Church in Brazil gives Lent environmental focus

Posted Feb 11, 2016

[Anglican Communion News Service] The Anglican Church in Brazil – the Igreja Episcopal Anglicana do Brasil – has teamed up with its national ecumenical partners to focus on the environment in the run-up to Easter. In his Lent message, the Primate of Brazil, Archbishop Francisco de Assis da Silva, says that members of the National Council of Christian Churches in Brazil had adopted Our Common Home: Our Responsibility as their theme for their Lent reflections.

“This topic is a recurrent theme not only in the Anglican Communion but in the World Council of Churches, in the Orthodox Church, as well as in in other religions,” Archbishop da Silva says. “Our society is more and more concerned with the course our civilization is taking in terms of the sustainability of life.

“To take care of nature is to have proactive attitudes in the care of the environment, and it is an essential part of our witness as Anglicans. This is imperative for us as individuals, as well as communities, dioceses, and provinces.

“In order to confront the neglect of the environment, it requires that we exercise our civil duty as citizens that we demand from our political leaders the use of adequate resources to improve the quality of life of the people. This means to ask that the well-being of the society as a whole be prioritized instead of fostering a culture of profits for the sake of profiting.”

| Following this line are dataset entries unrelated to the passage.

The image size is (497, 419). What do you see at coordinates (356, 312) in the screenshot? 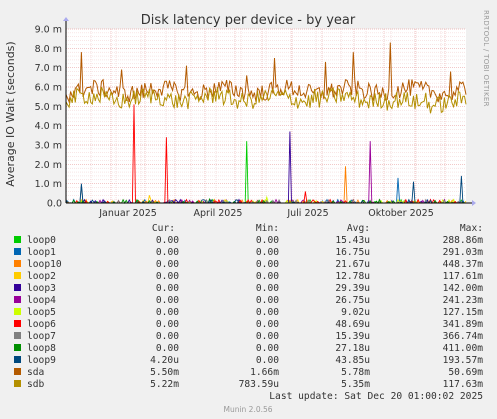
I see `legend-avg: 9.02u` at bounding box center [356, 312].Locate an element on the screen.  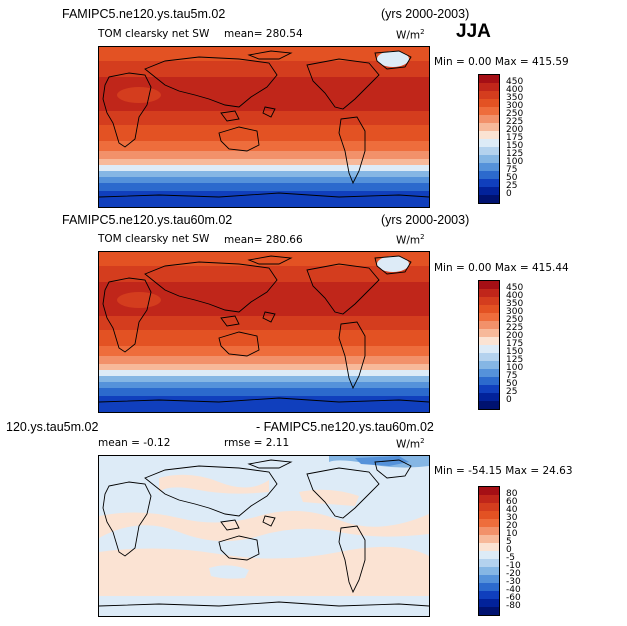
colorbar-tick-label: -80 is located at coordinates (514, 606).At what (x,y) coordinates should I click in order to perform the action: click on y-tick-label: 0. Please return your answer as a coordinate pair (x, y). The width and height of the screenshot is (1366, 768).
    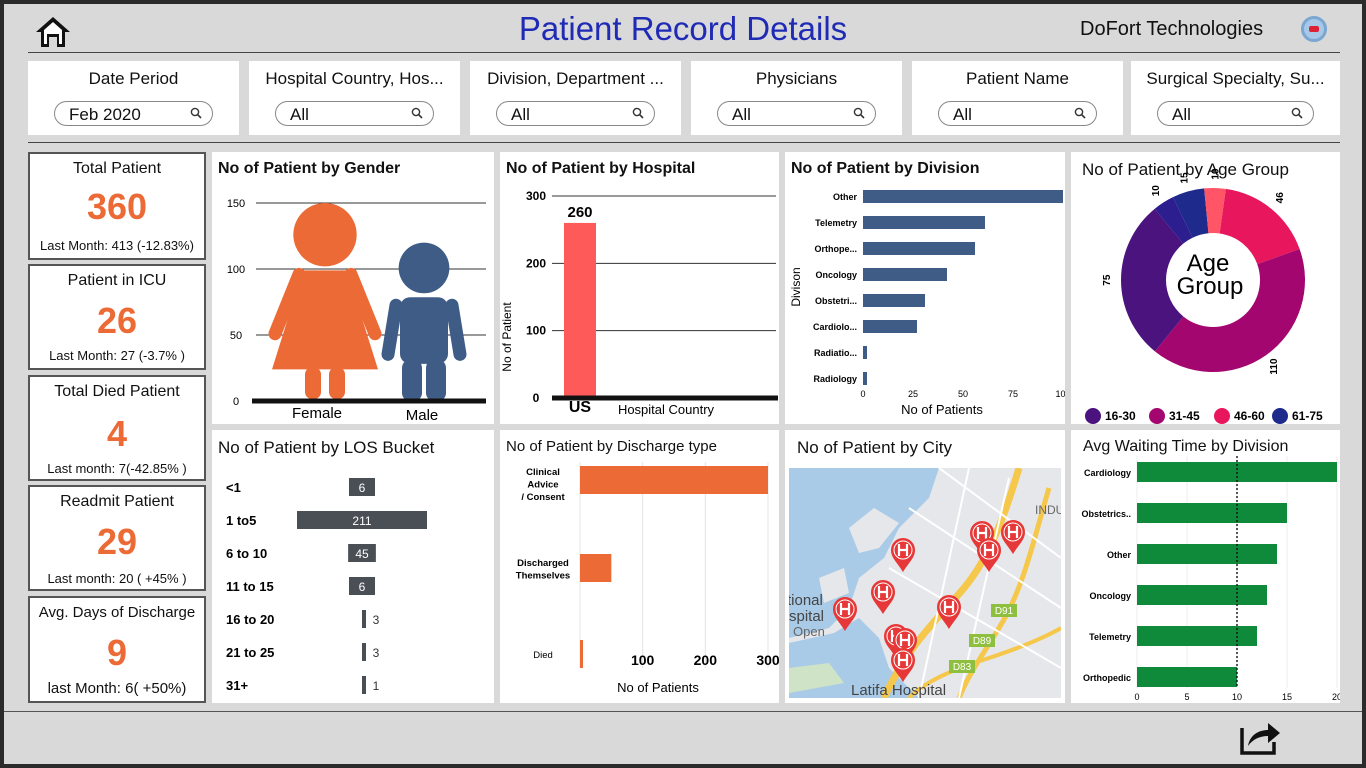
    Looking at the image, I should click on (536, 398).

Archbishop da Silva said that a “lack of public policies regarding basic sanitation and waste Management” was the fundamental cause of the spread of the Zika and Chikungunya viruses, along with “the responsible way in which the sources and courses of our rivers and springs are managed.”

He continued: “All this could be overcome with education and public policies that take into consideration the preservation of the environment.”

He recommended the Anglican Communion Environmental Network’s Carbon Fast for Lent with its forty challenges to “reduce actions that damage God’s creation” along with daily scripture and prayer. “I recommend that these challenges be taken on by the whole Church,” he said. “These are simple steps and gestures that reduce carbon emissions, one of the main causes of the climate change.”